ETA: Hmm, problem dropping in naked hyperlink FYWP!
Yatsuno
@Steeplejack:
Oddsfish.
Steeplejack
@Yatsuno:
It came out yesterday and was covered on the news last night.
Paul in KY
@eric: Thank you for clarifying that.
Paul in KY
@EconWatcher: Mr. Krugman seems then to be a bit less cynical than I, if he really thought they would disown ‘austerity’ no matter what happened in ‘reality’.
NickT
@Omnes Omnibus:
Sadly, virtuous citizen militias were even worse – as poor old Machiavelli found out.
Anya
@BruinKid: Why don’t you take one for the team? Move to Florida, goad him then, you know, stand your ground! Unless you’re black that is!
Steeplejack
@dww44, @Yatsuno:
First, “Hopes and Fears for the Future of the World.” FYWP.
FYWP demands the “http” prefix at the start of a hyperlink. Almost all the linky failures I have seen stem from this. But, oddly enough, FYWP stripped out the “http” when I dropped the naked link into my previous message.

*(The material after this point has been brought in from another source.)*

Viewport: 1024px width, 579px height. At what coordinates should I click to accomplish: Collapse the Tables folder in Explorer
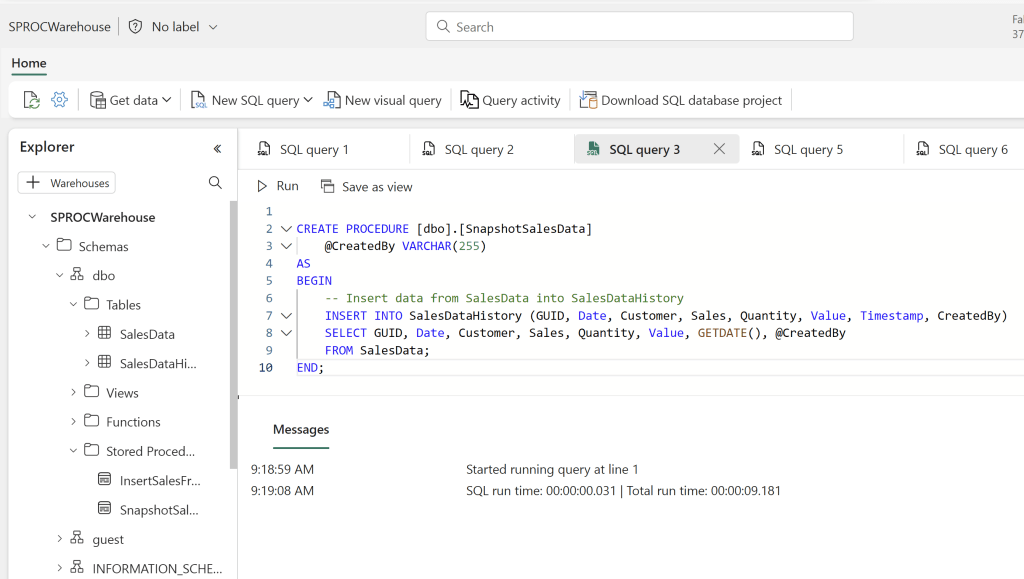coord(73,304)
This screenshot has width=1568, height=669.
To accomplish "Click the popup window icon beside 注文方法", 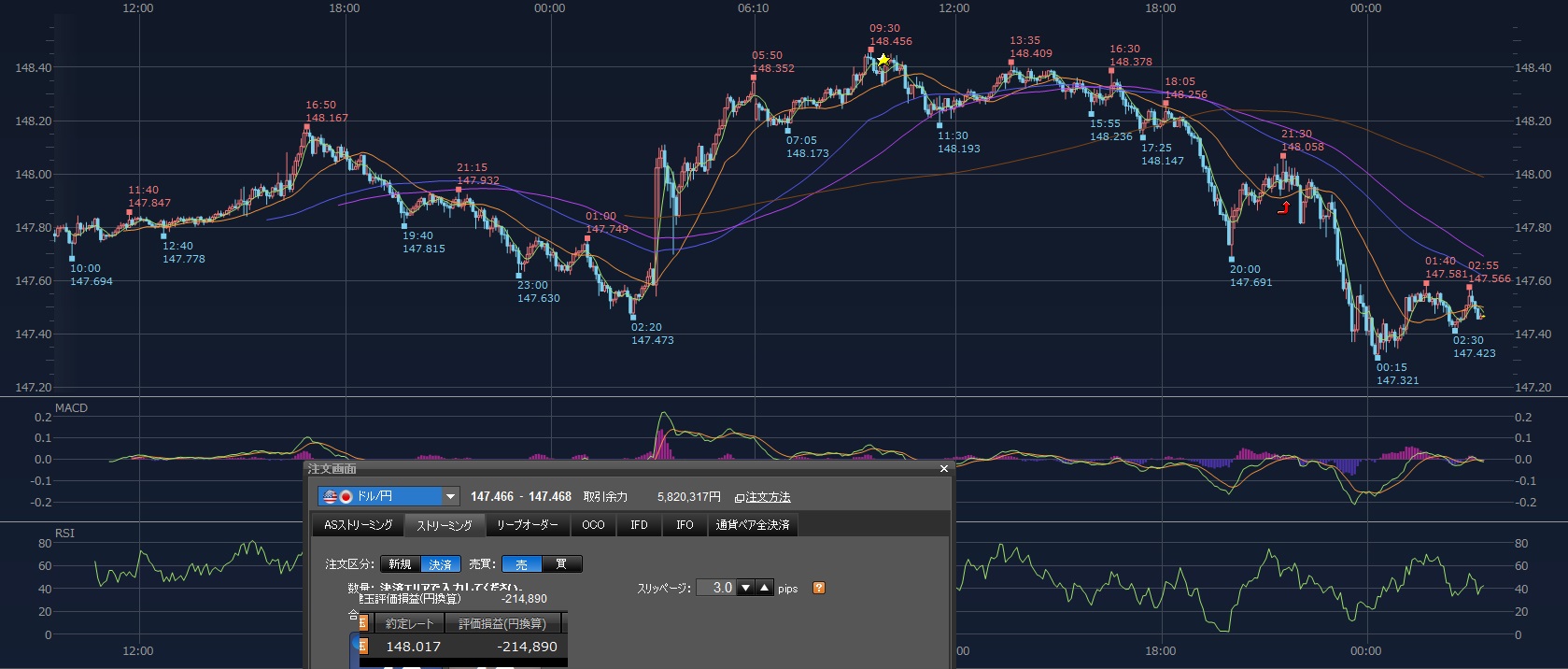I will pos(740,498).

ETA: Goddamn it. Message edited to fix further FYWP stupidity. Shoot me now.
Corner Stone
@Steeplejack:
Where is your Kokesh now?
NickT
@Corner Stone:
Dude, you have no Kokesh.
Roger Moore
@Anya:
It sure doesn’t look like it, especially because it turns out that he’s been using essentially the same bullshit ad hominem for years and just hadn’t been called on it so publicly.
dww44
@Steeplejack: Exactly. Dropped in the naked hyperlink but it still didn’t take. But, interestingly, when I tried to actually reply to my first comment, I couldn’t. As hitting the “reply” button actually took me to the NPR site that I was trying to link to. That was just plain weird.
And, yes, I had provided links in the previous version of BJ with no issues.
Steeplejack
@dww44:
The “old” way of doing it still works for me. Just make sure that you get that “http://” prefix in there. The other problem I have seen is that people get a double prefix, because FYWP provides one at the start of the Link field. If you “accept” that and append your hyperlink to it, you get the double prefix, which screws the link. The most reliable way I have found is to copy my address into the Link field, overwriting whatever is already there, then check to make sure there is an “http://” at the front.
(Way too detailed, but I know a lot of people have problems with doing links.)
schrodinger's cat
@Baud: He is mostly talking about investors in capital markets, I think.
ETA: And not your average Joe who is invested in the stock market through a retirement account but someone like Romney.
dww44
@Steeplejack: Thanks, that confirms that what I was doing was correct. I did copy and paste my link into the link field and removed the extra http thingy. It didn’t work for whatever reason. I feel a tad better knowing that you also had issues with FYWP.
Although you did get a link to the piece at Talk of the Nation. Thanks. Actually, I was a bit surprised at Ted Koppel’s sorta progressive vibes, apart from his buying into that “both sides are equally to blame for our excessive political partisanship” meme.